--- START ---

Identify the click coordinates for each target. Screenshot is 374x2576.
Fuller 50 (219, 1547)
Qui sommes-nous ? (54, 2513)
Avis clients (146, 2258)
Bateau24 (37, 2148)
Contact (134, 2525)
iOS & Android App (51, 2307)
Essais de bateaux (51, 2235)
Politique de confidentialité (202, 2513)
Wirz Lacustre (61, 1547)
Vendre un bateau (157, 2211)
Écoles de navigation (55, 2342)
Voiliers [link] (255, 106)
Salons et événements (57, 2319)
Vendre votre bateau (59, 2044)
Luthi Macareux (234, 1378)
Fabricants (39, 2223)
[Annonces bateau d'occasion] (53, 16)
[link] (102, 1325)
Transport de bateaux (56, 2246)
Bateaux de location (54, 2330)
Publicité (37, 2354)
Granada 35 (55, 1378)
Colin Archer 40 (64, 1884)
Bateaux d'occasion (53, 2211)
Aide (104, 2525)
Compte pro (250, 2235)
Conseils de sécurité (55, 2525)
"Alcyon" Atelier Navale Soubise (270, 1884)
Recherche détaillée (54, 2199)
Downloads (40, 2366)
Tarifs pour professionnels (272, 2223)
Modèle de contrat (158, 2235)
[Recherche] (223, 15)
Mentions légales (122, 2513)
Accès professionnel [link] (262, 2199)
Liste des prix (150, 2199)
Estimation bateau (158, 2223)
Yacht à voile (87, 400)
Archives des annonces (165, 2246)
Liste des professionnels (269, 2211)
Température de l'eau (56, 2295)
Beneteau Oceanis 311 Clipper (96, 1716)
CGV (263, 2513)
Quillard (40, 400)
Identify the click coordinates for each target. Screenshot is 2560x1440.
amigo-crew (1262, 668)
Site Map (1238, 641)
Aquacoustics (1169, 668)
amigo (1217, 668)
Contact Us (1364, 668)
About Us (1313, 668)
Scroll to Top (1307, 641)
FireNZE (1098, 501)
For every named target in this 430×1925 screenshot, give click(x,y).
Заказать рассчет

--- END ---

> PROBLEM TO SOLVE
Extract exactly and only the lines above from the line containing "Wirz Lacustre (61, 1547)" through the line containing "Contact Us (1364, 668)", both end lines included.

> YOUR RESPONSE
Wirz Lacustre (61, 1547)
Vendre un bateau (157, 2211)
Écoles de navigation (55, 2342)
Voiliers [link] (255, 106)
Salons et événements (57, 2319)
Vendre votre bateau (59, 2044)
Luthi Macareux (234, 1378)
Fabricants (39, 2223)
[Annonces bateau d'occasion] (53, 16)
[link] (102, 1325)
Transport de bateaux (56, 2246)
Bateaux de location (54, 2330)
Publicité (37, 2354)
Granada 35 (55, 1378)
Colin Archer 40 (64, 1884)
Bateaux d'occasion (53, 2211)
Aide (104, 2525)
Compte pro (250, 2235)
Conseils de sécurité (55, 2525)
"Alcyon" Atelier Navale Soubise (270, 1884)
Recherche détaillée (54, 2199)
Downloads (40, 2366)
Tarifs pour professionnels (272, 2223)
Modèle de contrat (158, 2235)
[Recherche] (223, 15)
Mentions légales (122, 2513)
Accès professionnel [link] (262, 2199)
Liste des prix (150, 2199)
Estimation bateau (158, 2223)
Yacht à voile (87, 400)
Archives des annonces (165, 2246)
Liste des professionnels (269, 2211)
Température de l'eau (56, 2295)
Beneteau Oceanis 311 Clipper (96, 1716)
CGV (263, 2513)
Quillard (40, 400)
Identify the click coordinates for each target. Screenshot is 2560x1440.
amigo-crew (1262, 668)
Site Map (1238, 641)
Aquacoustics (1169, 668)
amigo (1217, 668)
Contact Us (1364, 668)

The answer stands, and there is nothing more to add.